The second drive tube is driven at a speed between the first and second speeds by a third drive motor 74 having its output pulley connected by way of belts to the second drive tube. In FIG. 1, the third drive motor 74 is shown connected by way of belts to drive tube segment 26. The speed of motor 74 is varied in response to electric signals provided by an electronic motor speed control 76. See FIG. 2. The speed control 76 determines the speed of motor 74 in response to the output of a signal processing circuit 78. The output of the signal processing circuit 78 is determined by the outputs of switches 70, 72. More specifically, the signal processing circuit 78 commands the motor speed control 76 to increase or decrease the speed of motor 74 based on the outputs of switches 70, 72 as described hereafter.

The module 10 is utilized as follows. A driverless vehicle is transferred onto the module 10 under the influence of motor 23 rotating the drive tube 22 at a high speed. Initially, the motor speed control 76 causes motor 74 to drive the second tube at the high speed. When the drive wheel of the vehicle is supported solely by the second drive tube, switch 70 is triggered by a portion of the vehicle. When switch 70 is triggered, it sends a signal over line 80 to the signal processing circuit 78. The signal processing circuit 78, in turn, transmits a command signal over lines 82, 86 to the motor speed control 76. In response, the motor speed control causes the speed of motor speed 74 to decrease, thereby decreasing the speed of the second drive tube from the high speed. The motor speed control may be programmed to cause the speed of motor 74 to decrease gradually until the motor drives the second tube at the low speed at which time the motor speed control automatically holds the speed of motor 74. As the vehicle moves along the tracks 14, 16, the vehicle speed slows to a speed which approximates the low speed of drive tube 30 which is driven by motor 31.

The vehicle then transfers onto third drive tube 30 and, when the drive wheel of the vehicle is supported solely by the third drive tube, switch 72 is triggered by a portion of the vehicle. When switch 72 is triggered, it sends a signal over line 84 to the signal processing circuit 78. The signal processing circuit 78, in turn, sends a command signal over lines 82, 86 to the motor speed control 76. In response, the motor speed control causes the speed of motor 74 to increase.
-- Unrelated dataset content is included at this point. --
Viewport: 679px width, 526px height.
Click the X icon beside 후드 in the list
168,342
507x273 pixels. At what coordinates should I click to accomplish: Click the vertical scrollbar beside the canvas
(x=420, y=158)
The motor speed control 76 may be programmed to cause the speed of motor 74 to increase gradually until the motor drives the second tube at the high speed at which time the motor speed control automatically holds the speed of motor 74.

The signal processing circuit 78 shown in FIG. 2 is exemplary only. A wide variety of analog or digital circuit configurations may be employed in conjunction with a suitable motor speed control 76 to vary the speed of motor 74 in response to the condition of switches 70, 72. Thus, the configuration illustrated in FIG. 2 is not intended to be limiting. In the circuit shown in FIG. 2, it is assumed that the switch 70, 72 outputs undergo level transitions when the switches are triggered by the presence of a vehicle and return to initial levels when the switches are not triggered by the vehicle. Two AND gates 88, 90 and inverters 92, 94 are employed to generate the speed increase and speed decrease command signals on lines 82, 86. Initially, when the vehicle is upstream of the second drive tube, switches 70, 72 are not triggered and lines 82, 86 are "low". The motor speed control 76 causes motor 74 to drive the second tube at the high speed, i.e., the nominal speed of first drive tube 22. Assuming that switch 70 is triggered by the vehicle and switch 72 is not, the output of switch 70 changes level and AND gate 88 generates a "high" signal on line 86 and AND gate 90 generates a "low" signal on line 82 via OR gate 98. In response, the motor speed control 76 causes the speed of motor 74 to decrease. The motor speed control 76 is programmed to gradually reduce the speed of motor 74, until the motor 74 drives the second tube at the low speed, and then automatically hold the speed of motor 74. If the output of switch 70 does not reverse at the time switch 72 is triggered by the vehicle, the OR gate 98 is used in conjunction with AND gate 100 to generate a "high" signal on line 82 while AND gate 88 generates a "low" signal on line 86. In turn, the motor speed control 76 causes the speed of motor 74 to increase gradually, until the motor drives the second tube at the high speed, and then holds the speed of motor 74.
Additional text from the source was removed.